This essay is from my friend David Tobia, an undergraduate at USC taking Sports Diplomacy. More from this great class to come!

Great Britain's Chris Hoy carries the flag during the Opening Ceremony at the 2012 Summer Olympics, Friday, July 27, 2012, in London. (AP Photo/David Goldman)

Great Britain’s Chris Hoy carries the flag during the Opening Ceremony at the 2012 Summer Olympics, Friday, July 27, 2012, in London. (AP Photo/David Goldman)

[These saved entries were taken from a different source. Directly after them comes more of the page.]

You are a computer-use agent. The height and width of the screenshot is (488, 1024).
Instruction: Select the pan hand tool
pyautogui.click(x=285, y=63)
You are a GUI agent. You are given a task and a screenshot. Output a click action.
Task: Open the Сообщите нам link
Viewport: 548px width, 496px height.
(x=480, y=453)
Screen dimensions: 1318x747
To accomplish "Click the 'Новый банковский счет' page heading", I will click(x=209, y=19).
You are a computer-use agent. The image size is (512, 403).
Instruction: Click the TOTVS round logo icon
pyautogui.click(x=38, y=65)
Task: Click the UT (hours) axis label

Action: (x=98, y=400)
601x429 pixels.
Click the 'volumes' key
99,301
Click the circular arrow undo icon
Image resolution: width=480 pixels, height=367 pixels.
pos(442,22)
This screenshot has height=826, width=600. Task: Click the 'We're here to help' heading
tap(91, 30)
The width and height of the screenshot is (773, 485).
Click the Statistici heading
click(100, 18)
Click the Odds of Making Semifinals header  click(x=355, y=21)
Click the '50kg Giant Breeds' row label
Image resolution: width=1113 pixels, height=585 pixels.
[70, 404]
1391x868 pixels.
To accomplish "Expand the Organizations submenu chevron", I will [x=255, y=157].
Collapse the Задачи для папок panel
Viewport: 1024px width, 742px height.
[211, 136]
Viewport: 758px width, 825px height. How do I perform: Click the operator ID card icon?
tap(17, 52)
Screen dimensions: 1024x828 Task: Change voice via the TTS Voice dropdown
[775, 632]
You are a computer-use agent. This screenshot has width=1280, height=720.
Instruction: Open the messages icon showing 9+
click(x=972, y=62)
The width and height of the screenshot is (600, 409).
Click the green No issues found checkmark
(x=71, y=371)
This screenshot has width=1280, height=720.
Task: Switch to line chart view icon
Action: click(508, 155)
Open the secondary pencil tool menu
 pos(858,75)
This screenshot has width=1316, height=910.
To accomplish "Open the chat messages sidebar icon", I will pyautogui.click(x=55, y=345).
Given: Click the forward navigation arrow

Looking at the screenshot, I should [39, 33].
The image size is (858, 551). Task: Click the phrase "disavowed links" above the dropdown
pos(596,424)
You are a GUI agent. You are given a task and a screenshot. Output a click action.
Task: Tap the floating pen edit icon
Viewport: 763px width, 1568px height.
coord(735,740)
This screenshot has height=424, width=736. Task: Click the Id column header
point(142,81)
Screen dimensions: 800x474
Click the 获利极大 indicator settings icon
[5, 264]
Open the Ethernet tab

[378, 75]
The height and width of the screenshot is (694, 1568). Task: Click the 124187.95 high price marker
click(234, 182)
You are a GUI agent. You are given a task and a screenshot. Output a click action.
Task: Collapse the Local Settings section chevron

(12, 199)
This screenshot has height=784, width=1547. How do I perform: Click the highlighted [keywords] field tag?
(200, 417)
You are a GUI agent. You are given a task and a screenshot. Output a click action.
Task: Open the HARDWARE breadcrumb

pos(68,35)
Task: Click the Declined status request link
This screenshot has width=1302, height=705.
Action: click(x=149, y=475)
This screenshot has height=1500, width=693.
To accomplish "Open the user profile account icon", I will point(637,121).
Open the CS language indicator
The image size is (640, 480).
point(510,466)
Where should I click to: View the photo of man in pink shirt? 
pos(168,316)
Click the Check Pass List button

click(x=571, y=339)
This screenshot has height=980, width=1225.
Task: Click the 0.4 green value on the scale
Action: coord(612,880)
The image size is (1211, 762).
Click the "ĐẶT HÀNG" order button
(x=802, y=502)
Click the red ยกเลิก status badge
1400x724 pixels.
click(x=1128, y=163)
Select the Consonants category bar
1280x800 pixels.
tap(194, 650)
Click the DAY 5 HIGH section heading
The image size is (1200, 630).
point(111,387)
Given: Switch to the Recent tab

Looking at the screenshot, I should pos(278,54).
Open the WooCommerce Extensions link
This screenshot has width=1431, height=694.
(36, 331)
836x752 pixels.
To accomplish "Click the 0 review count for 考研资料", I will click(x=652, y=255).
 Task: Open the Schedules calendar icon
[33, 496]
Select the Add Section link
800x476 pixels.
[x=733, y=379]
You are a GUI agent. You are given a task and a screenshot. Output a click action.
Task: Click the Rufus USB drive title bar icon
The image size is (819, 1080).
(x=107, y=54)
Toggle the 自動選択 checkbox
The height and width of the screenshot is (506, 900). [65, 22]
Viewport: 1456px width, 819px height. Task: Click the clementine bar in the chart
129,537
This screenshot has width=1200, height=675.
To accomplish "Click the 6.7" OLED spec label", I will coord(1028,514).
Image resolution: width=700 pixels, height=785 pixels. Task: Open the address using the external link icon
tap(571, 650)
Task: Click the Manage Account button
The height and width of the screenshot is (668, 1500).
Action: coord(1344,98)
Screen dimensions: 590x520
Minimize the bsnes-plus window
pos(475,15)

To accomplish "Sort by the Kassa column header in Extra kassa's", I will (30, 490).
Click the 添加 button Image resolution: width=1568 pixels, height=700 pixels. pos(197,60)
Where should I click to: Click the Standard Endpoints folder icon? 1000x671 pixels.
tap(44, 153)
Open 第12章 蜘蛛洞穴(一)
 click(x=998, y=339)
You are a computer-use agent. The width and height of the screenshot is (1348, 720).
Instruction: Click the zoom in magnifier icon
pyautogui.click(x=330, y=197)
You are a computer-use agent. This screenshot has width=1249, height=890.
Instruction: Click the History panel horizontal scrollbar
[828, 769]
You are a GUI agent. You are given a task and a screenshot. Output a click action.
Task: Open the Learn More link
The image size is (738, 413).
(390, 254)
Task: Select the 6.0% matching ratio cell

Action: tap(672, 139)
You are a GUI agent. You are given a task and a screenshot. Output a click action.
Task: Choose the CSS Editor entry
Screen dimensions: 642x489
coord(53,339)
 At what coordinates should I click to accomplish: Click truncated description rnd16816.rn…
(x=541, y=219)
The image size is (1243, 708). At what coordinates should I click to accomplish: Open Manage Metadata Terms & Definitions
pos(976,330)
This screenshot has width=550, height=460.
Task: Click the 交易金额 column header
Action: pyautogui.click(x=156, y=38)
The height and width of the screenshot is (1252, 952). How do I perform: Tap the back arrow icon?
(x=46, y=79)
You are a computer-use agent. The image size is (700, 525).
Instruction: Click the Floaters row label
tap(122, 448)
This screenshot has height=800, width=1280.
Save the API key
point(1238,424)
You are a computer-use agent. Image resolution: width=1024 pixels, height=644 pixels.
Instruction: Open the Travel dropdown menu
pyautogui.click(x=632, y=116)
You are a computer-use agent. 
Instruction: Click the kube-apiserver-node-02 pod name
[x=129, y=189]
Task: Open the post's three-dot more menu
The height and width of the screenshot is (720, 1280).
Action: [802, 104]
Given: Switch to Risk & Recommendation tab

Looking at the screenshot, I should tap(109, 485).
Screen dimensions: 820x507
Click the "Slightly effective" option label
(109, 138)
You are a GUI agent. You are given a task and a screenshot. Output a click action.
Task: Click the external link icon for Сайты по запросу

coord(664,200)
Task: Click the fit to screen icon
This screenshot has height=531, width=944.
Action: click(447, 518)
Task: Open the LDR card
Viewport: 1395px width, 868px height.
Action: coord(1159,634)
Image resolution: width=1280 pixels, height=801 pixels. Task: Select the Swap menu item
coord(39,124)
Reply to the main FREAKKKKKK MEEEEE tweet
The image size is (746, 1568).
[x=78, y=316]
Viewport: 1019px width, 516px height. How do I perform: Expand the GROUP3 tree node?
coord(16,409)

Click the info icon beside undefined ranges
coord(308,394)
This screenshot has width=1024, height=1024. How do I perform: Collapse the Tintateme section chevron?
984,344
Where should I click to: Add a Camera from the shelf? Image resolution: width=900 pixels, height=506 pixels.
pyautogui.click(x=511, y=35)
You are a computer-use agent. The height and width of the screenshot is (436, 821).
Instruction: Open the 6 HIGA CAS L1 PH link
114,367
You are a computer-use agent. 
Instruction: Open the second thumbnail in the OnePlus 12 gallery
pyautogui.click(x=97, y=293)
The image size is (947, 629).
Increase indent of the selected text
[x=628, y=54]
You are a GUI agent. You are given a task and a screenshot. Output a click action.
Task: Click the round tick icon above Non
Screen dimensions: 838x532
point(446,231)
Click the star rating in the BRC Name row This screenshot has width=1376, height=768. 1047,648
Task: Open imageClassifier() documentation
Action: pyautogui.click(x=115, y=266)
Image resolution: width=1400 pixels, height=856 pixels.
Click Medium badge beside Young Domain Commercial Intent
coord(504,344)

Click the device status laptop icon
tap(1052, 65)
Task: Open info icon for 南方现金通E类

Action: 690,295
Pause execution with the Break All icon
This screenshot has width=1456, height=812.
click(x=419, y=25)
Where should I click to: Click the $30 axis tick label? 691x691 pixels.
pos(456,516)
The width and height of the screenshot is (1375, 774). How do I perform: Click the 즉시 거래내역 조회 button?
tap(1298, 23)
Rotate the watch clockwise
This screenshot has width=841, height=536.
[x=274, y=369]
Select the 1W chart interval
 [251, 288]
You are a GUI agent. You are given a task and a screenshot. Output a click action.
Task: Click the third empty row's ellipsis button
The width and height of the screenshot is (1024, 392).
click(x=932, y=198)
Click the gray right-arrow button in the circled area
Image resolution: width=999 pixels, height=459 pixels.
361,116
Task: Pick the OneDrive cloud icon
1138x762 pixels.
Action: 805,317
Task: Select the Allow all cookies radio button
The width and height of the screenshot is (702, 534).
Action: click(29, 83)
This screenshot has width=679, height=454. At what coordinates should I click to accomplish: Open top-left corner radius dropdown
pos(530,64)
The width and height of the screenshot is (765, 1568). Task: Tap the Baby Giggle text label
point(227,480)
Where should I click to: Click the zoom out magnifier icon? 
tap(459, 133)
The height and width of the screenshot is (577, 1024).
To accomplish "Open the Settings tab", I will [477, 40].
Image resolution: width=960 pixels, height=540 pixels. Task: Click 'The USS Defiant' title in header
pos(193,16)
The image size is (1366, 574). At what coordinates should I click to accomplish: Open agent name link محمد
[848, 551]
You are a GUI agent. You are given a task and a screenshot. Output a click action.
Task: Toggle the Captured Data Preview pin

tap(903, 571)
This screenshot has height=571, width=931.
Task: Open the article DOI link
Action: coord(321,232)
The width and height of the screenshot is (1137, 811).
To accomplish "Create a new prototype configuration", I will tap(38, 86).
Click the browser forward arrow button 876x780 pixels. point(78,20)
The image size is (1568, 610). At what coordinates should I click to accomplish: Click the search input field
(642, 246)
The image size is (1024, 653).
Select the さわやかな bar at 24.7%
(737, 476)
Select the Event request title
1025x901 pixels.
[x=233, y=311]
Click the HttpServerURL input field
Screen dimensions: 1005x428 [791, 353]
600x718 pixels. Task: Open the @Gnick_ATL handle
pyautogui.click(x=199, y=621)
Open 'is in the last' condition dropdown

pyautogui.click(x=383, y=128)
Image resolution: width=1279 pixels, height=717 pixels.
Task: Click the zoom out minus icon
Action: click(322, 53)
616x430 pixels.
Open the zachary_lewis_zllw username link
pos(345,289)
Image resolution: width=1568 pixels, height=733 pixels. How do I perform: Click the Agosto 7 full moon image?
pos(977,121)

It’s 11:58 local time in London when the host nation finally enters Olympic Stadium. David Bowie’s Heroes blasts through speakers as the crowd sings “I – I will be King. And you – you will be queen.” Scottish Cyclist Sir Chris Hoy carries the British flag to honor his Olympic teammates as well as all the citizens of Hoy’s imagined community: Great Britain.

“Though nothing will drive them away. We can beat them just for one day – we can be heroes” the crowd continues, emphasizing the refrain: “We can be heroes!”

For the 2012 London Olympic Games, “we” includes 541 athletes – more than any other nation[1]. And “we” does not just include English athletes, but also Imogen Bankier, a badminton player from Glasgow, Scotland and Ryan Giggs, a 38-year old Welsh footballer revered for his illustrious career with Manchester United, who has never appeared in any major international tournament.